Introducing: Point Reyes

Upon first listen, perhaps you could find a correlation to Animal Collective or Dirty Projectors in the delivery or composition of Point Reyes’ music. Forget the thought as immediately as it entered your head. This band is an entity unto itself, enveloping its listeners in orchestrations comprising expansive vibraphone, thick bass, luscious cello, guitar, and eerie vocals that weave stories filled with whimsy. 

Point Reyes‘ music is a perfect representation of quality musicianship; they shift effortlessly from moments of delicate composition into something that is chaotic, free. In these freer moments, their music exposes the world, like peeling the rind from an orange, releasing beneath a freshness that will revitalize your tired soul.

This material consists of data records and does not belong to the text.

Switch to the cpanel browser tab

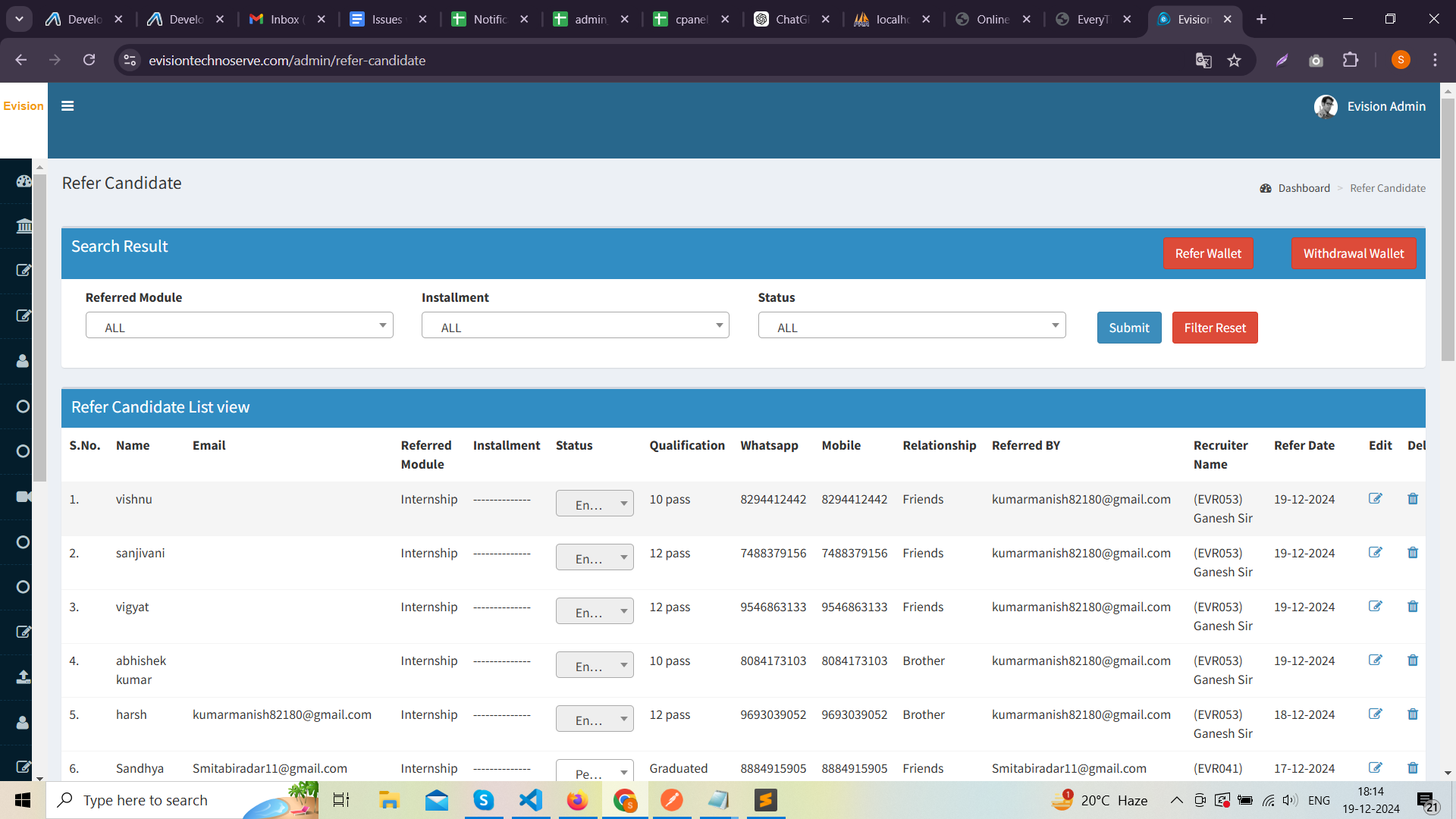(x=689, y=20)
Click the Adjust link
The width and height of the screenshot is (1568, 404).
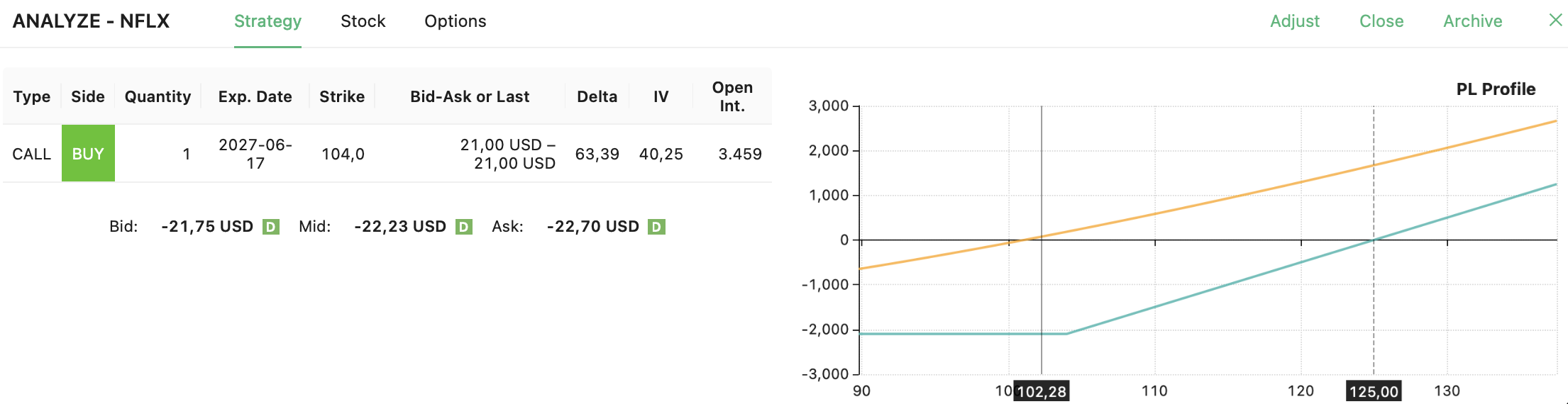(x=1294, y=21)
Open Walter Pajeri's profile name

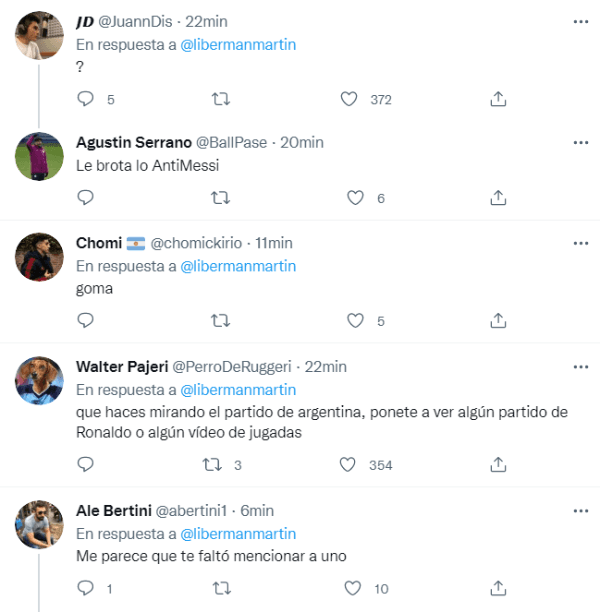coord(123,367)
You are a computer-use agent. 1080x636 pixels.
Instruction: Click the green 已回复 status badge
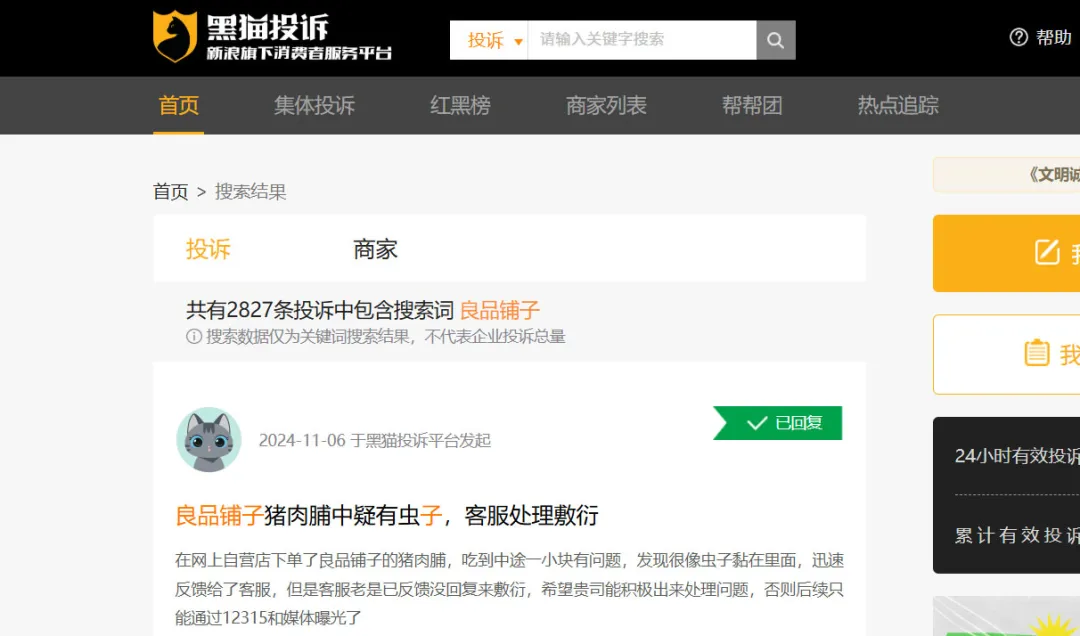[779, 423]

In performance, they exhibit a passive intensity. Delicate moments are attacked by intense eruptions. Members Kyle Farrell (vibraphone/drumset), Dan Bindschedler (cello/bass) and Jack Randall (bass/drumset) float around the stage, switching instruments with an organic ease. Asa Horvitz delivers lyrics in a haunting voice that has remained in mind long after their set ended.

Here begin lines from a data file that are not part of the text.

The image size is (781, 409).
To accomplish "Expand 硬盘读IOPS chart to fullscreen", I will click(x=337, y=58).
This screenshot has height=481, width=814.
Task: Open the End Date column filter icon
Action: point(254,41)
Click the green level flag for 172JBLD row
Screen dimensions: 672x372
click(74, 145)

We chatted with Horvitz to give you some insight into the band’s roots, their time spent in Poland, and the importance of musical growth.

Asa, can you tell me how the band formed?

I moved to New York to find musicians to work with who might be interested in doing something like Point Reyes. I met Dan through a mutual friend and Dan introduced me to Kyle. I was looking for a percussionist and a reed player and a vibraphone just hadn’t occurred to me. I actually played with Kyle regularly before Dan joined up because Dan was busy with other work,‪and at the time I was writing what became our first EP.

The next step was convincing them to come to Poland after I got a Fulbright, which was pretty easy to do. Kyle and I would improvise, talk about painting, have an intense argument, walk around Prospect Park, and improvise some more, maybe write something out. It was musical love at first sight.

When Dan joined we had to get “serious” and start writing “songs.” That’s how the EP happened – I had a lot of it written for cello and voice and guitar and we flushed out the arrangements with percussion as a trio. That’s the “beginning.” We were also going to see a lot of music like Morton Feldman played by ICE, whatever Issue Project Room was programming, and indie stuff like Extra Life and Nat Baldwin.

You guys have a very dynamic sound. How did your time in Poland influence your sound?

I would say that in Poland the scope of our perspective widened incredibly. We were just looking around us like a painter or a poet might, looking around at Poland and also looking at America from a distance and we found we had many things to say that could only be expressed with a wide variety of musical styles and approaches. We all grew up with the internet, we all grew up listening to everything from Harry Partch to Radiohead to avant garde jazz to medieval music and I studied composition, played in weird rock bands, and also played with Anthony Braxton. This wide palette comes very naturally to us, we never talked about it, it just happened.

I’m always disappointed in bands who find a sound early on and stick with it, I don’t understand how that happens, I hope we keep evolving in an unpredictable and organic way, which is what seems to be happening so far. I’d also like to say that this is something that I feel is particularly American about our work. Poland is not a place where genre-crossing happens like it does in America, it’s much more a place of specificity and particularity – musicians who only play one style and do that style very, very well.

For tour, you reached out and added another member, embracing a bigger sound. Do you anticipate growth requiring more members or a rotation of members?

Yes, I don’t think this is Point Reyes’ final lineup.‬ We’re working with a Polish/Danish singer in April named Nini Julia Bang, she sings with Teatr ZAR, who have performed at Lincoln Center and the Barbican and UCLA Live and are an interesting experimental music/theater group that works mostly with traditional music. ‪We’re happy with the quartet right now. It’s not about being unhappy with it—it’s about being excited to work with other folks and expand our sound.

Why did you decide to make tapes?

Because Diogo Silva who runs Bolachas, a small blog with a lot of clout in Europe, posted our EP on it and his label, Cakes and Tapes, offered to put out our record on tape in Europe. He’s really hooked into the cassette subculture, it’s been an interesting process. The next step is getting it out on vinyl in the states.

If you have the opportunity to catch this band in your city, take it. Theirs is a music that stirs the soul, and honestly, we could all use a little life breathed back into us every once and again.